Post Office To Close 3,700 Locations Nationwide To Close Massive Deficits

The US Postal Service is closing 3,700 locations nationwide in an effort to close massive deficits due to steadily declining use of the mail service for delivering things like bills and payments and advertisements. Many of the locations closing have limited revenues from sales or usage; they would be consolidated or eliminated.
Most of the post offices being studied for closure have so little foot traffic that workers average less than two hours of work per day and average sales are less than $50 a day, according to Postal Service spokeswoman Sue Brennan. The closings are expected to begin within the next four to six months, most likely in January.

Donahoe estimated that the savings from the closings could be as much as $200 million.

The closings could cost the jobs of about 3,000 postmasters, 500 supervisors and another 500 to 1,000 clerks, said Dean Granholm, vice president of delivery and post office operations. The Postal Service has about 574,000 employees.

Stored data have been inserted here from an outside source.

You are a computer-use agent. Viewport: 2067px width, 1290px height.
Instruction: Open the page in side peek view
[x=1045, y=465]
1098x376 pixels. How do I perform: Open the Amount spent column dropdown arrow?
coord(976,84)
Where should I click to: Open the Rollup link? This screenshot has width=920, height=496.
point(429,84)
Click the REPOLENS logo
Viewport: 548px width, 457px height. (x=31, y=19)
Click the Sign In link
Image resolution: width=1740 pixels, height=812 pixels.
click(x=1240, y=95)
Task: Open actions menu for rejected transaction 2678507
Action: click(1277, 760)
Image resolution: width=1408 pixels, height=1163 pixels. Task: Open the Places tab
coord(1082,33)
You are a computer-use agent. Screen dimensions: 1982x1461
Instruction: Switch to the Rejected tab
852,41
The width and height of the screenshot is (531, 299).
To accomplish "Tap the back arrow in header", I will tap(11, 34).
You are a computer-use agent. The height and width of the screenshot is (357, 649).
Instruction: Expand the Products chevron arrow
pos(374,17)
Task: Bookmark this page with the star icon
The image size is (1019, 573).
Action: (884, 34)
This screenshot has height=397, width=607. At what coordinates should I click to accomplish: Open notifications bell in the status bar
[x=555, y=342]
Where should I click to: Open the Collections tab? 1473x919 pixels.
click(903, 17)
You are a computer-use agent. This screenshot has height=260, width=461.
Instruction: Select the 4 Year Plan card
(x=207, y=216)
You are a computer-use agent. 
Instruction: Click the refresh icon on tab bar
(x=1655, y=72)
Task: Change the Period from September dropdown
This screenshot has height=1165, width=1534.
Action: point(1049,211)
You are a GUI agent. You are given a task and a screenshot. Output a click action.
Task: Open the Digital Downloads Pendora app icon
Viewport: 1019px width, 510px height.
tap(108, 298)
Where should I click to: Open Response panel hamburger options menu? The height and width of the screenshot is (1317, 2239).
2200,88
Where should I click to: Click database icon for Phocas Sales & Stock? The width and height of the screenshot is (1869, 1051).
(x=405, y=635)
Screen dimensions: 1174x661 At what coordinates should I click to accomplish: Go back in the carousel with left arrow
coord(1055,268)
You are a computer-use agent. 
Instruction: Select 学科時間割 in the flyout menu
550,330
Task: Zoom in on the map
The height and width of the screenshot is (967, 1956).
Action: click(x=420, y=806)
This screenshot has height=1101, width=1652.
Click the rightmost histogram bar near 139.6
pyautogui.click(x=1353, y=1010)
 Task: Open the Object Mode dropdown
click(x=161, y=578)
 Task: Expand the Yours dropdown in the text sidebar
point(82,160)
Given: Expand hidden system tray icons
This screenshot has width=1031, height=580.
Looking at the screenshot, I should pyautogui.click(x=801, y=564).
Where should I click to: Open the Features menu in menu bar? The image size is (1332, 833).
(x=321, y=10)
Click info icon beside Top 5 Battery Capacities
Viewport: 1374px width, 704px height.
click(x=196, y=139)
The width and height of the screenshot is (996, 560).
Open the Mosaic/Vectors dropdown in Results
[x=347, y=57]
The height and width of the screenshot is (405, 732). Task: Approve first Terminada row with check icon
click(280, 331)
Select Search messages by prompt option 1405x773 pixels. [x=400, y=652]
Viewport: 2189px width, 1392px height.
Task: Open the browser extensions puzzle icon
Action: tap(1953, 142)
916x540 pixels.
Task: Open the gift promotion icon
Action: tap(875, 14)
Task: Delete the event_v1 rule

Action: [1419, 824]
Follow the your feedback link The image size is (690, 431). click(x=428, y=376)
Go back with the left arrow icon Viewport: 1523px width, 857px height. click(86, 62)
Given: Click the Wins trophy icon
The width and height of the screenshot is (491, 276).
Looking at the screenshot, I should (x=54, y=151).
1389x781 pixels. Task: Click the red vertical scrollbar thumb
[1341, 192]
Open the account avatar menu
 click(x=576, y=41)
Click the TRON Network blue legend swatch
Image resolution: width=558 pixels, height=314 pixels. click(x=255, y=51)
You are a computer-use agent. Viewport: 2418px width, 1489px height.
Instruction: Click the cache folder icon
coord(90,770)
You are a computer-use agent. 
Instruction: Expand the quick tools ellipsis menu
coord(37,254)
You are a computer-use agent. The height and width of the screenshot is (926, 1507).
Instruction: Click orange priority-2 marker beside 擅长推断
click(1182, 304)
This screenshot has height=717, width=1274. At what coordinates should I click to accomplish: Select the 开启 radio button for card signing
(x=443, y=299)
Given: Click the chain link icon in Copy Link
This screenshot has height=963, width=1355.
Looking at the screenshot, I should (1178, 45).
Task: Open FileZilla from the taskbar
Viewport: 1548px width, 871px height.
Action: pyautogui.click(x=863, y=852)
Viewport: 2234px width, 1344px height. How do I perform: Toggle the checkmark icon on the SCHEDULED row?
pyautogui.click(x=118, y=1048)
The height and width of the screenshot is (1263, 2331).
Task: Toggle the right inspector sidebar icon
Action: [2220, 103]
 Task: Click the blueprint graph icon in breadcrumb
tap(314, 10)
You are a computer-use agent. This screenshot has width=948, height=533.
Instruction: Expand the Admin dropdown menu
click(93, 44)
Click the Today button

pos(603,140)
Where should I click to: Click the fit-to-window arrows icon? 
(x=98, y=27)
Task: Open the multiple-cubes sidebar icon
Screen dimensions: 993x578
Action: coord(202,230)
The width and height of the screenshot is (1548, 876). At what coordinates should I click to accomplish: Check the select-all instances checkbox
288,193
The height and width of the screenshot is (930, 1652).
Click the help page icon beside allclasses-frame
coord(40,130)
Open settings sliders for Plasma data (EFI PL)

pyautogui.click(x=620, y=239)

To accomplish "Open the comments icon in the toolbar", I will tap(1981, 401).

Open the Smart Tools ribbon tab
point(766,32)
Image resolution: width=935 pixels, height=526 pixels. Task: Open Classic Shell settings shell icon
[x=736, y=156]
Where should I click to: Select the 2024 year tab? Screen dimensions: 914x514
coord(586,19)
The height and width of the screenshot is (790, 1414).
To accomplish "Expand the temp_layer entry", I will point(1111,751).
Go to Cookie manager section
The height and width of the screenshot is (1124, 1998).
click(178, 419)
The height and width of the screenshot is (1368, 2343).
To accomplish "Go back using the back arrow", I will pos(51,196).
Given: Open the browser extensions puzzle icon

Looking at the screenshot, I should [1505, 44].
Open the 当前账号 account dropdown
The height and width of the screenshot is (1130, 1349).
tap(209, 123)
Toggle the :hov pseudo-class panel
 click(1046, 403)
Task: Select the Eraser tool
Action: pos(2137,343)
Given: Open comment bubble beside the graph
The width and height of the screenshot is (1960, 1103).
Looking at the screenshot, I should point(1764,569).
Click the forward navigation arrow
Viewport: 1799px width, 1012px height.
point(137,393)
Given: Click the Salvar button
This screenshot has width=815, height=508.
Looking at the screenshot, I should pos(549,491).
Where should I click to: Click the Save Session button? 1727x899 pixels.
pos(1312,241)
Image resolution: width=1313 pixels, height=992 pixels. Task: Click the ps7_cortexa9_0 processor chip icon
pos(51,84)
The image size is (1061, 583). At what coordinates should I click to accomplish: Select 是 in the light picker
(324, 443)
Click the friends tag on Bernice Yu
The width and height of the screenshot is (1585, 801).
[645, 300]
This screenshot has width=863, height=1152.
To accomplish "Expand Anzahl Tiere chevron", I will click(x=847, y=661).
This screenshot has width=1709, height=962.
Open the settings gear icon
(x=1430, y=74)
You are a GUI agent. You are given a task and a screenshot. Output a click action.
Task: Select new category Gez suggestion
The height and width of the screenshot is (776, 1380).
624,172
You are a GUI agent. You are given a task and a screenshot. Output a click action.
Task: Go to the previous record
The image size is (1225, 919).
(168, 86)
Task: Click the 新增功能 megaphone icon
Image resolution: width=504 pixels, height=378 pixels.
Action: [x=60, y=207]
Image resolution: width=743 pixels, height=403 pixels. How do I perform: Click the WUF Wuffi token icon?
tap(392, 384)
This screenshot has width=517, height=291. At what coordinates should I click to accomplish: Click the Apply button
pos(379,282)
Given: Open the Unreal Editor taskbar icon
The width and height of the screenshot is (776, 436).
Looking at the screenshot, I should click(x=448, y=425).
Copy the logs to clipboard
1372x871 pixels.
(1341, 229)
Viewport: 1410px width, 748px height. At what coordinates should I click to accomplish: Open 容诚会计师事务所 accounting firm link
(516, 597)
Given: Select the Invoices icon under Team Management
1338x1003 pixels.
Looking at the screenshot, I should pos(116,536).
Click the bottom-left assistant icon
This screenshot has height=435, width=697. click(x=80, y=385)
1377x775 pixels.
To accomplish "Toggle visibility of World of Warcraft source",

The list released Tuesday has 3,653 facilities named:

-- Some 3,061 post offices with less than $27,500 in annual revenue, or 2 hours of workload daily

-- 385 post offices with less than $600,000 in annual revenue, and 5 or more postal service locations, such as stamp kiosks, within two miles.

-- 188 post offices with less than $1 million in annual revenue, and 5 or more postal service locations within 0.5 mile.

-- 19 offices currently suspended.

To fill the gap, more than 2,500 so-called "village post offices" may be created in grocery and convenience stores in the next year, with the first round to be announced this fall, Grahholm said.
The village post office concept is outlined here. For New Jersey, there's about 50 locations being studied for closure, including the Warren Point location in Fair Lawn. There are significantly more closures in New York. 18 locations would be closed in Connecticut.

This would be only one part of a longer term strategy to reduce costs and reflect reduced mailings; reduced operating schedules would likely be enacted, reducing mail delivery on Saturdays, and perhaps at least one other day during the week.

Since more business is being conducted online, the post office has to adjust to the new business reality.